1. Kiernan, Jason Micheal PhD, RN, ACNP


A call to expand the study and use of this effective adjunct therapy.


Article Content

Music-listening interventions (MLIs) involve purposeful listening to music with the intention of achieving a desired clinical outcome. They often involve passive listening to prerecorded music, either selected by the person engaging in the intervention or chosen by a clinician. MLIs are gaining an impressive amount of positive data in a wide variety of clinical settings. Pain mitigation is one area where MLIs have demonstrated statistically significant results in many studies, across many clinical sites. Yet, translation of this evidence into creative and relevant routine applications in daily nursing practice has yet to make a strong appearance in the clinical practice literature.


Many clinicians are unaware that music interventions have ascended to the "recommended" level within clinical practice guidelines. The Oncology Nursing Society lists music as a nonpharmacological intervention "likely to be effective" within their clinical practice recommendations for pain mitigation (Clinical Journal of Oncology Nursing, June 2017). Additionally, the American Pain Society and the American Society of Regional Anesthesia and Pain Medicine both support music interventions for mitigation of postoperative pain (The Journal of Pain, February 2016). For vaccinations, the World Health Organization advocates for music's use as a means to reduce both pain and distress.


With this level of evidence and their inclusion in various clinical practice guidelines, MLIs deserve clinical consideration by RNs in practice. Imagine the scenario of a unit nurse caring for a patient in a postoperative setting. When the patient requests the next dose of the prescribed opioid medication, the nurse could also suggest an MLI based on the evidence that music therapy can offer an additional degree of pain relief. It is possible the patient will find that the additional relaxation or pain relief listening to music provides may extend the effect of the opioid, allowing for a greater interval between doses, thus in turn reducing opioid-related adverse effects. Even if the intervention were to act in a small way to mitigate pain, the cumulative effects over time could produce impressive clinical outcomes.

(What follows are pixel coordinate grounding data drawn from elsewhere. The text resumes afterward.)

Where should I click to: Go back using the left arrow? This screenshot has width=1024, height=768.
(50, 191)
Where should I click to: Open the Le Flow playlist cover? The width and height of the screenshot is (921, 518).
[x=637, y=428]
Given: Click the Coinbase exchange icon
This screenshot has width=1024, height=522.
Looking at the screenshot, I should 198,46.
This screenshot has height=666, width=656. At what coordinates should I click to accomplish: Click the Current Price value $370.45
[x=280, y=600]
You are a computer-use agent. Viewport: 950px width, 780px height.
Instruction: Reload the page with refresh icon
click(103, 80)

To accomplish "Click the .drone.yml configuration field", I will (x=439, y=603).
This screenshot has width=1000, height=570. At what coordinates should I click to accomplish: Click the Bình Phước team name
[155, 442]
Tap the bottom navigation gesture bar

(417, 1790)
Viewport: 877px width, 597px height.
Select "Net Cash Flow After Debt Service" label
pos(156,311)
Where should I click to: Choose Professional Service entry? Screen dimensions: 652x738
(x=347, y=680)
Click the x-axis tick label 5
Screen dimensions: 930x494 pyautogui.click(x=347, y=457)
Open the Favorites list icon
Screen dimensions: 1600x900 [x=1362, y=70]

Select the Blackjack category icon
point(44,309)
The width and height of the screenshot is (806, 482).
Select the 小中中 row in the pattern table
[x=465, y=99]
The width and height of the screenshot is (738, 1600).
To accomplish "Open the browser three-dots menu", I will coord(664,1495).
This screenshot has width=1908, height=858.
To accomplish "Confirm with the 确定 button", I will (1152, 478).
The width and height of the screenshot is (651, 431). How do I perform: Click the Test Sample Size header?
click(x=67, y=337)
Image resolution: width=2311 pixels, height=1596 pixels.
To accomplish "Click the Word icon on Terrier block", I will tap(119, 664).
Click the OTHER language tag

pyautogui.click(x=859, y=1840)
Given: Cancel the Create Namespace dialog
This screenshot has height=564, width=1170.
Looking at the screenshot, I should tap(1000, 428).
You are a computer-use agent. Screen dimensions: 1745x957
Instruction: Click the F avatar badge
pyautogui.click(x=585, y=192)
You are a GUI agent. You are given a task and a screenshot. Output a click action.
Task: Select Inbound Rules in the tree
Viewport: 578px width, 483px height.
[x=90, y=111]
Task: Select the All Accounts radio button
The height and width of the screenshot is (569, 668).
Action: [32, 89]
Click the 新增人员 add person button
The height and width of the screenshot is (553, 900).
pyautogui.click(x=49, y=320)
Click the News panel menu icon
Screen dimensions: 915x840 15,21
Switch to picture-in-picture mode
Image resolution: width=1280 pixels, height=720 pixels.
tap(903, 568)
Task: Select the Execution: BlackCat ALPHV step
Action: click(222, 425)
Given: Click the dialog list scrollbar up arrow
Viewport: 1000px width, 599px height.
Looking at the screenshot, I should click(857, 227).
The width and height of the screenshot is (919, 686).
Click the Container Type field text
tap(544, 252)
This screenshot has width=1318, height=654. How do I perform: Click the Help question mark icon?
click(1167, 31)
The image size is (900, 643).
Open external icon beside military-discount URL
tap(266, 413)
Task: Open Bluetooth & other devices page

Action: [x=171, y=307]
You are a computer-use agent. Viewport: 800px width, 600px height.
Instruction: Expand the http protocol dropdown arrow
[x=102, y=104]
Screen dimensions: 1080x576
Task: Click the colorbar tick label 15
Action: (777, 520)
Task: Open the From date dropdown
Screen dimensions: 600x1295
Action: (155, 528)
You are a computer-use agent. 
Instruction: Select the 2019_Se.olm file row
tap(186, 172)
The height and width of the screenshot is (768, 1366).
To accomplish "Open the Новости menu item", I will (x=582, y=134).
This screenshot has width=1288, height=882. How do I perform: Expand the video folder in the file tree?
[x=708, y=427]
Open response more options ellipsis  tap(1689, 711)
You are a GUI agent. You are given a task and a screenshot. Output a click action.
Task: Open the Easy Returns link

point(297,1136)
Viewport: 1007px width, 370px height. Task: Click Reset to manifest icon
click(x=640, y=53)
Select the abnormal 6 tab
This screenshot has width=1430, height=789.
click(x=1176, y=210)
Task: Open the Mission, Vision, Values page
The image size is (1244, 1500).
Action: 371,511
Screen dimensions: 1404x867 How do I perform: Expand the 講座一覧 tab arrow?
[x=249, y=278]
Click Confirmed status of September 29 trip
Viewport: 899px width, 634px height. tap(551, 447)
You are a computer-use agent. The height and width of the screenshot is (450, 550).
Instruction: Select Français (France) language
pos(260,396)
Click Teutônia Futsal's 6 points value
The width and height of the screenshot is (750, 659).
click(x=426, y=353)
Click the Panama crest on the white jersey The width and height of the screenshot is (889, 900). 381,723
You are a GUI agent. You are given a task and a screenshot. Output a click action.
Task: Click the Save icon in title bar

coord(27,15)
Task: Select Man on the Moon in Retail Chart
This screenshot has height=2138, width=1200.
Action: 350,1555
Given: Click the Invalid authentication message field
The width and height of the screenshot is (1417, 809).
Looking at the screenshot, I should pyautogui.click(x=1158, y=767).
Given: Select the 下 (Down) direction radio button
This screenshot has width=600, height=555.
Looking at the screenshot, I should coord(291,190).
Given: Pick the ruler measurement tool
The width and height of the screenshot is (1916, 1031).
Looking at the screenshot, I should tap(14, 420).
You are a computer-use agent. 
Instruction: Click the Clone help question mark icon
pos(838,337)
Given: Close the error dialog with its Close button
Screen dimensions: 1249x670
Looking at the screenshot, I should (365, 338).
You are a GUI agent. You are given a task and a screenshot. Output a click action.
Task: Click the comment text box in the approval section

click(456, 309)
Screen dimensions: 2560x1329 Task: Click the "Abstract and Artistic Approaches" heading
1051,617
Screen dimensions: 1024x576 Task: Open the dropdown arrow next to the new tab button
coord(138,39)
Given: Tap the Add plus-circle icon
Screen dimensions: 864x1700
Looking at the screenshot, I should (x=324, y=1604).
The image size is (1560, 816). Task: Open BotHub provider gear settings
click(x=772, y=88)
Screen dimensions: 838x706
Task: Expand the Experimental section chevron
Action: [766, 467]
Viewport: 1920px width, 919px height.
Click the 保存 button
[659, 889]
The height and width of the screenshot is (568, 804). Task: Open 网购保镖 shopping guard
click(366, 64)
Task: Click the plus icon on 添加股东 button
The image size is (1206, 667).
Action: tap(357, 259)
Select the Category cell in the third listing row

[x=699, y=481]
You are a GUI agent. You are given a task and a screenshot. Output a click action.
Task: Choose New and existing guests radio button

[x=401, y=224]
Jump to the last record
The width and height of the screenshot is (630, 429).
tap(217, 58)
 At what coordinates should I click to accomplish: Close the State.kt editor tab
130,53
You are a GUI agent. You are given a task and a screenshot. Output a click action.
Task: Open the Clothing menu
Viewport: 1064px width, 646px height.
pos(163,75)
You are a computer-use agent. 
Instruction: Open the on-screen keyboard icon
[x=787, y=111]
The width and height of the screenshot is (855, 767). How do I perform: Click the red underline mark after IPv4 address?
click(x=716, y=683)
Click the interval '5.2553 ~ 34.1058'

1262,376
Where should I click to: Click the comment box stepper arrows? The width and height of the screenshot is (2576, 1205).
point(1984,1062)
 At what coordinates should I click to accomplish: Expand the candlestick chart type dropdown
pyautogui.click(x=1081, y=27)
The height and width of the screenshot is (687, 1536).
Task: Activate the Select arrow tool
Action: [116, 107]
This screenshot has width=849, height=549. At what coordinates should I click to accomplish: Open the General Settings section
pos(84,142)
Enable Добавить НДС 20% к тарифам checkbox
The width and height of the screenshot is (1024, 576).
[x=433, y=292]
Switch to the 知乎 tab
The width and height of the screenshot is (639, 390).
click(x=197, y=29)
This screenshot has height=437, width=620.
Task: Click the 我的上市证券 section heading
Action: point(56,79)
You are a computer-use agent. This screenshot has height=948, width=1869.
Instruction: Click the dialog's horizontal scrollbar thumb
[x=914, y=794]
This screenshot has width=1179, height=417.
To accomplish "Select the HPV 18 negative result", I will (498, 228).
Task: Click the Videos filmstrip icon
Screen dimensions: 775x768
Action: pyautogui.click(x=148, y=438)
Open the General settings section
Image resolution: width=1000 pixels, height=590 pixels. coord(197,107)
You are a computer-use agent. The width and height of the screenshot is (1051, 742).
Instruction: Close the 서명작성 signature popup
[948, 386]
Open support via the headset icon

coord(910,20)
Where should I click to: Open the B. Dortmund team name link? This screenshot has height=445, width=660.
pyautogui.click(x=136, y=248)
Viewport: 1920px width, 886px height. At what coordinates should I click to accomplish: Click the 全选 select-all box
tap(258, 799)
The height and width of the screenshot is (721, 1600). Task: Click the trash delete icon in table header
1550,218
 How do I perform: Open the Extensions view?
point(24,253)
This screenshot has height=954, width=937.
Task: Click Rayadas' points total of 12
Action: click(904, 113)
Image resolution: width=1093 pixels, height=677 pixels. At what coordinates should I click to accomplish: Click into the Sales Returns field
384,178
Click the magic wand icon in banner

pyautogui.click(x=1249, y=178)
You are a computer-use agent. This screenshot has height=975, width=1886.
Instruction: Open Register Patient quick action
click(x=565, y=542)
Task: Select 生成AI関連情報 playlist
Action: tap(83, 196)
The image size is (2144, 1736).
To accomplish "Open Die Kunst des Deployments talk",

Nurses in practice may wonder how much pain relief can be anticipated when MLIs are administered in this fashion. If an opioid dose provides a 50% reduction in pain, could adding an adjunct music intervention offer an additional 5% to 10% reduction in pain? Unfortunately, the state of MLI science has not yet grown to this level of specificity. However, there is good news on the horizon. Determining an MLI "dose" (loosely defined as how much of an MLI is needed to create an effect) has been identified as a research priority by the National Institutes of Health at a music-based symposium (Neuron, March 21, 2018), and this kind of publicity is likely to encourage MLI researchers to begin dose-response trials. Additionally, having nurses make use of MLI pain mitigation data offers an excellent opportunity to illustrate how the mechanisms of cross-communication work between clinicians and researchers. As more nurses make use of MLIs in clinical practice, new questions will inevitably arise.


To date, music interventions have not demonstrated adverse effects in clinical trials. This should not, however, presume that these interventions are completely harmless. By expanding MLIs into practice, RNs could provide a far larger clinical context from which potential adverse effects or contraindications for MLI use could be elicited. It is possible that an IV pump alarm may go unnoticed during a music intervention or other sound signals necessary for safety remain unheeded. Nurses know these scenarios and are best suited to ensure that future research considers effects outside the relationship between music listening and whichever physiological or psychological dependent variable is under study.


The state of MLI science is robust enough at present for MLI to find its way as a complementary, adjunctive modality for pain mitigation into regular practice scenarios for many nurses. Continued work into anxiety, mood, and fatigue may bring new areas of intervention to practice. Music alone has been used with therapeutic intent for millennia, and music intervention research has exploded in the past quarter century. It is time to bring the healing qualities of music to the bedside.